What happened was that cybercriminals were able to modify or replace the script that was supposed to deliver advertising to online publications.
Other sites hit included Mandatory.com, LA Weekly, FHM, Good Drama, Soap Central, WeatherBug, Mojo Savings, Buzzlie.com, RTV6, and WMUR9.
"The advertising network was launching a script that was malicious," Bilogorskiy said.
That script, instead of serving a legitimate ad, pulled in another site instead, which in turned pulled in another site and -- half a dozen more hops later -- landed on a site owned by the Polish government.
That site, in turn, served a Flash exploit and a Visual Basic script that downloaded the Kovter ransomware. Kovter blocks access to a user's keyboard and mouse until the user pays a ransom of around $300.
"We are reaching out to Poland to get that cleaned up," said Bilogorskiy.
The number of hops was unusual, he added, as was the fact that the attackers used a mix of HTTP and HTTPS redirects to hide the servers used. The HTTPS redirector was hosted on the Google App Engine.

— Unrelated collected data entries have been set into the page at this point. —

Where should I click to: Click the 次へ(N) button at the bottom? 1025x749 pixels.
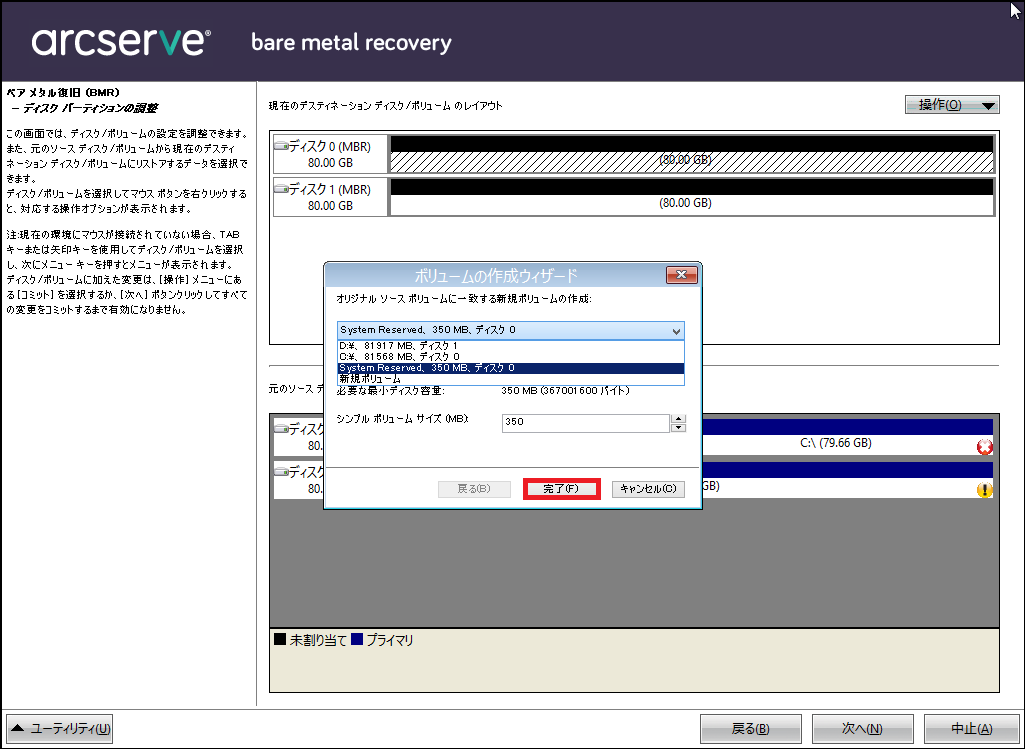coord(847,728)
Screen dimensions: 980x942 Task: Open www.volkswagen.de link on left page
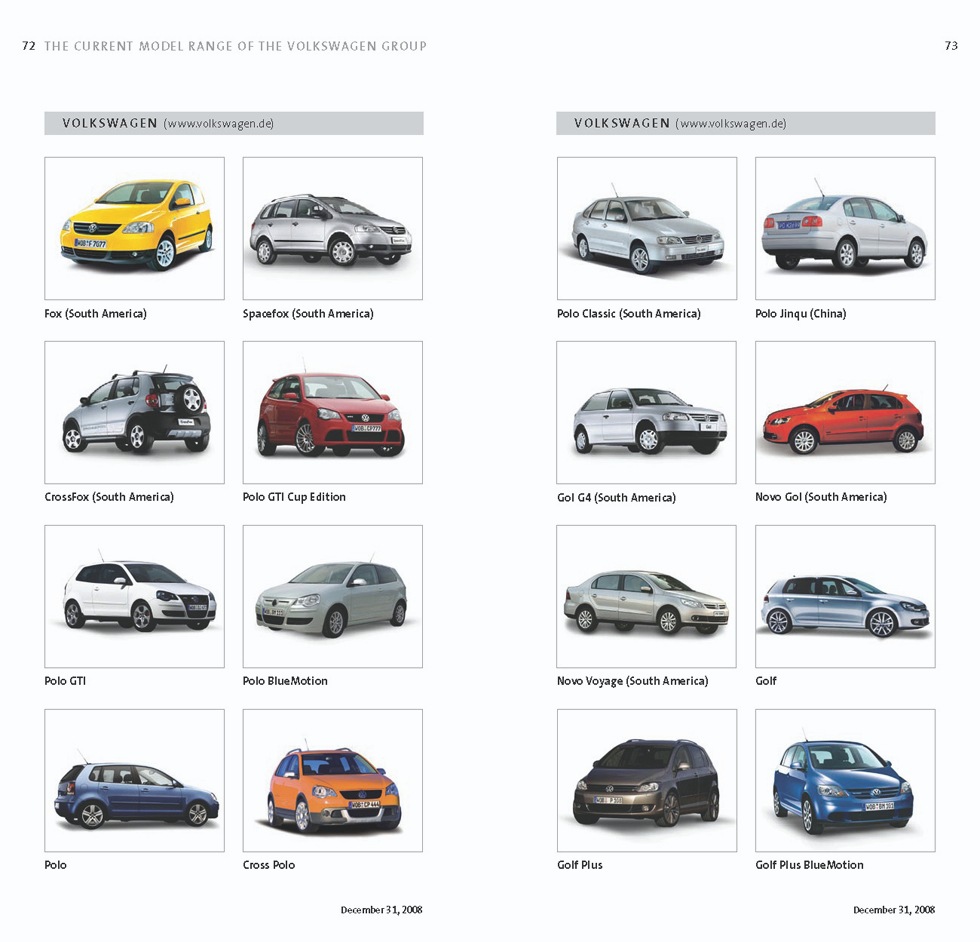(x=220, y=124)
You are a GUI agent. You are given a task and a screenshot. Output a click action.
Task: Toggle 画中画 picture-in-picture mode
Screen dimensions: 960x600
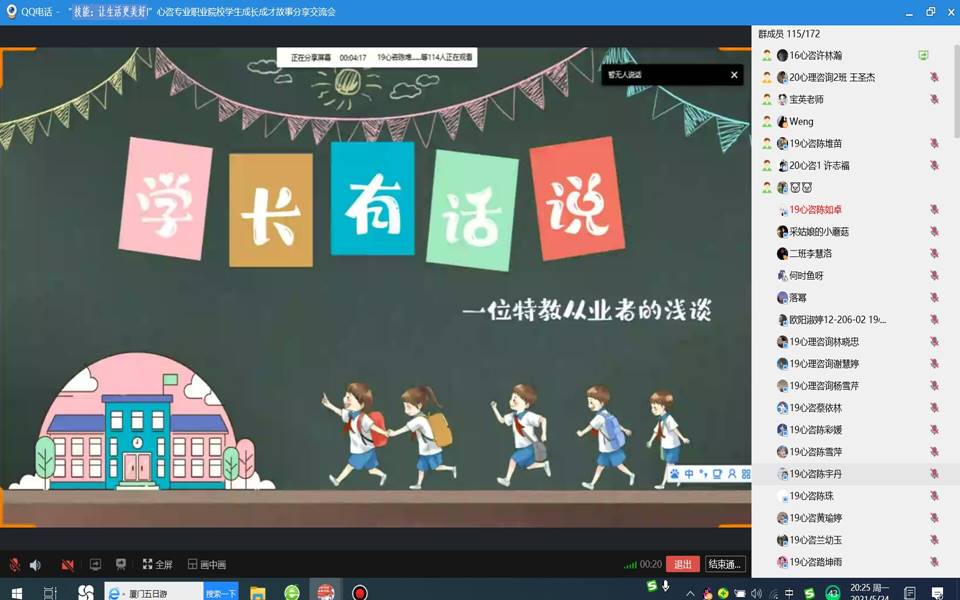click(207, 565)
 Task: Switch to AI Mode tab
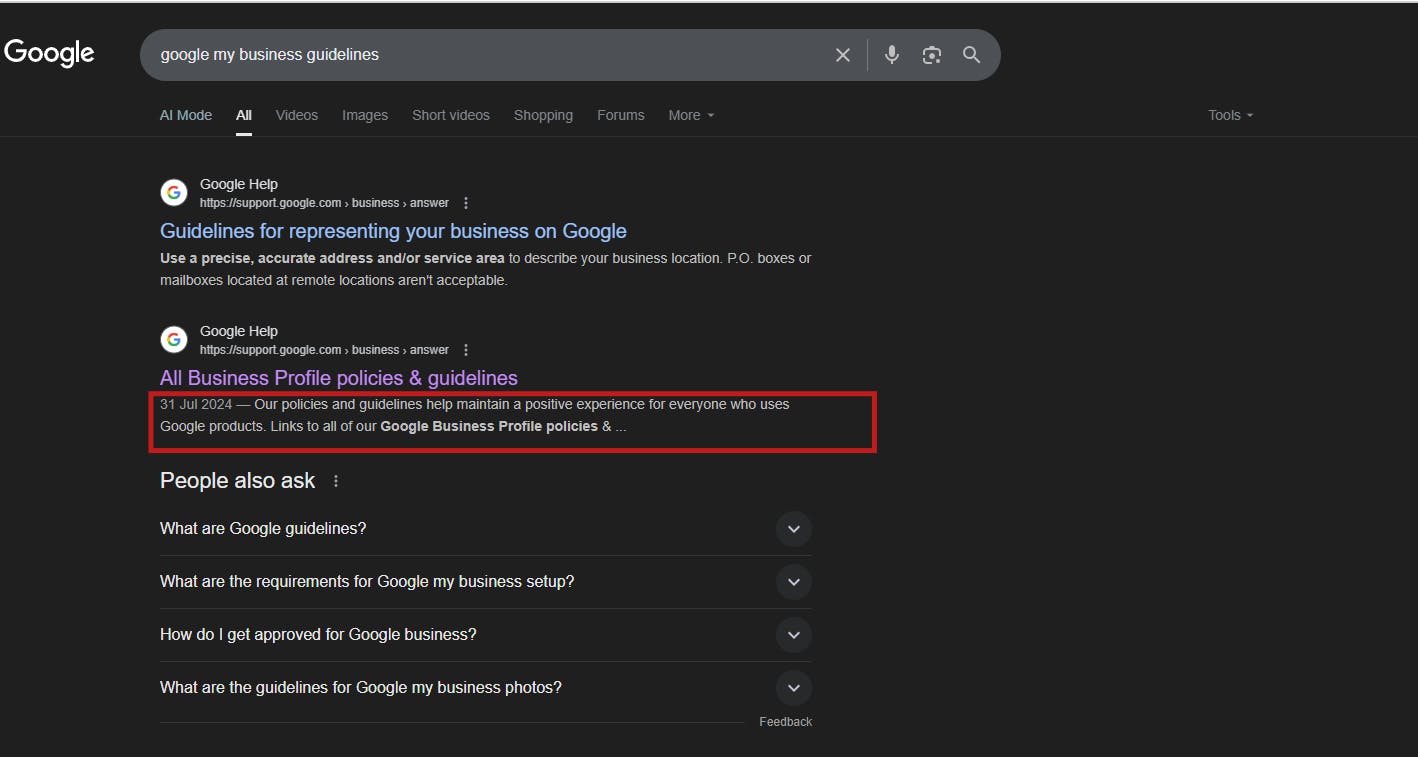coord(186,115)

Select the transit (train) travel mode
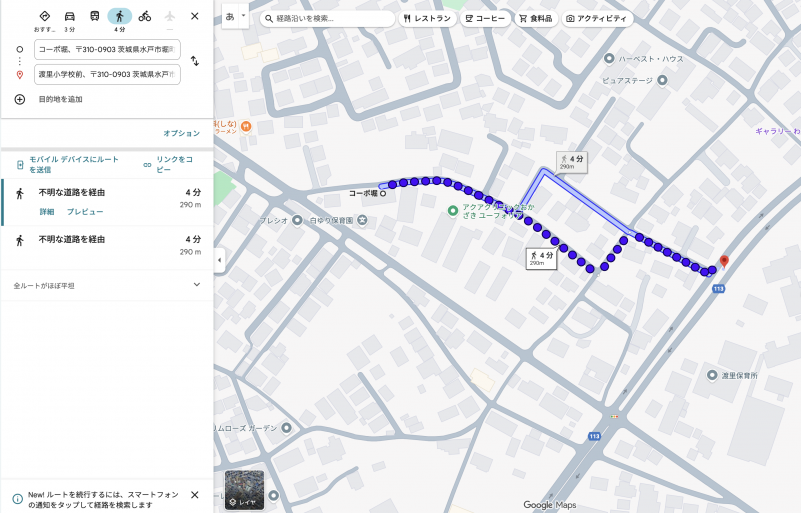coord(95,17)
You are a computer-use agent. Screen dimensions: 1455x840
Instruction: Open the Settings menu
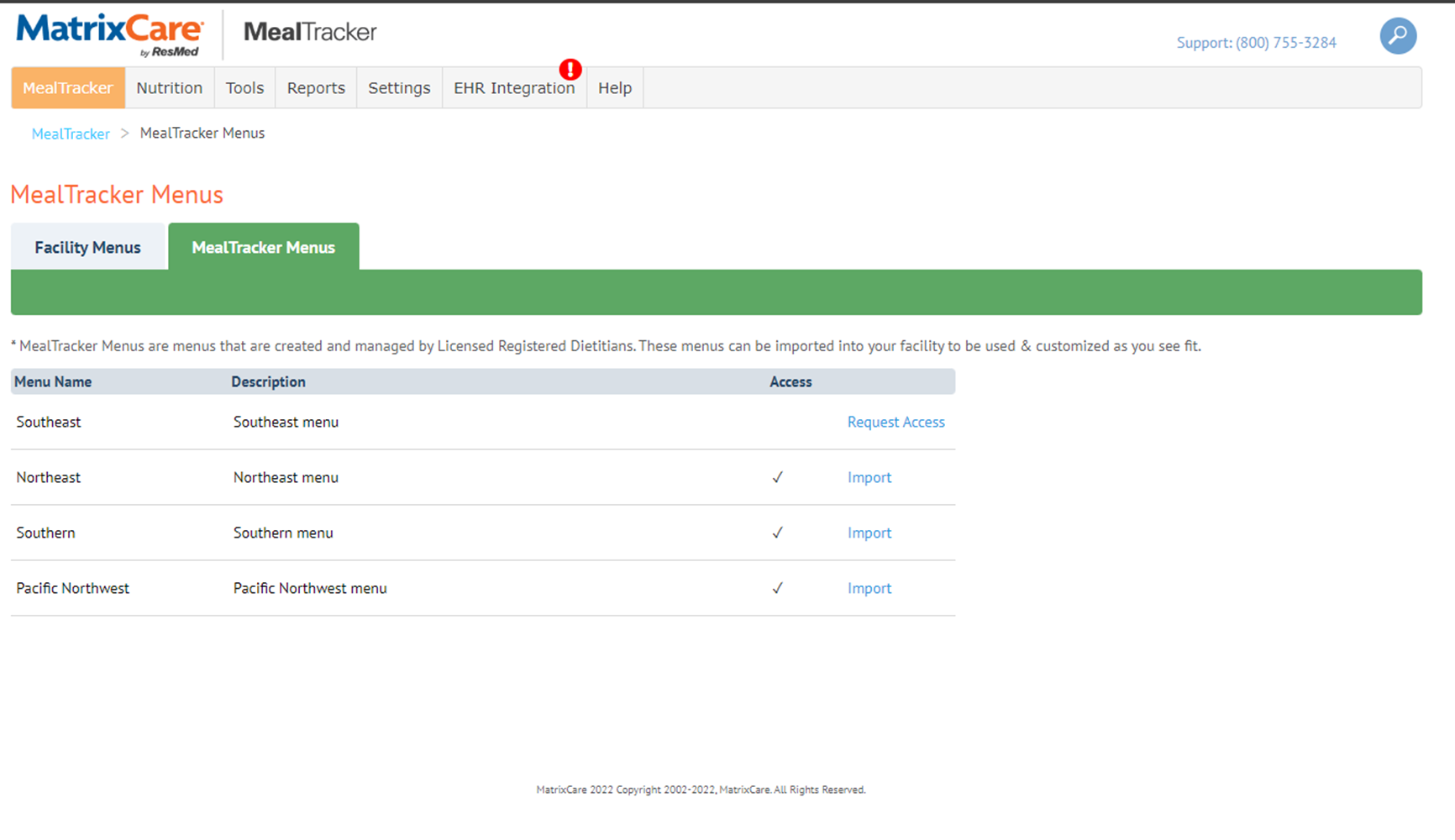(399, 88)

The wide reach of the platform, combined with the fact that users get infections from sites that they otherwise know and trust, makes this attack particularly nasty.
AOL's advertising networks sees 199 million unique visitors per month, reaching 89 percent of the U.S. Internet audience.
There are several ways that the malicious code could have gotten on AOL's network, Bilogorskiy said.
One possibility is that AOL itself was breached. Another is that the hackers were able to by pass the filters that AOL uses to monitor ads on their network.
"This is a big problem for every advertising network," he said.
For example, in the fall, malvertising was found on several ad networks, including Rubicon, Yahoo Advertising's Right Media, and OpenX. In that campaign, which ran in September and October, criminals used the compromised ad network to deliver drive-by downloads of the Cryptowall ransomware.
A similar attack in October successfully targeted YouTube ads. According to security researchers at Trend Micro, that campaign also involved a Polish government website and delivered the Kovter ransomware.
Bilogorskiy said he expects to see the amount of malvertising to "increase significantly" in 2015.
"There are millions of ads being served and there are multiple ways that hackers can modify their ads to bypass detection," he said.
For example, a malicious ad might seem legitimate at first, but only manifest as evil several days later, or only once for every 20 or 30 loads.
That means that advertising networks need to keep a close eye on their ads for as long as they are running.
"And it will reduce their performance and hurt their ability to scale," he added. "They know they have this problem and don't have a solution yet."
Meanwhile, the only way for users to protect themselves is to keep their antivirus up-to-date and hope that the hackers aren't using a zero-day exploit.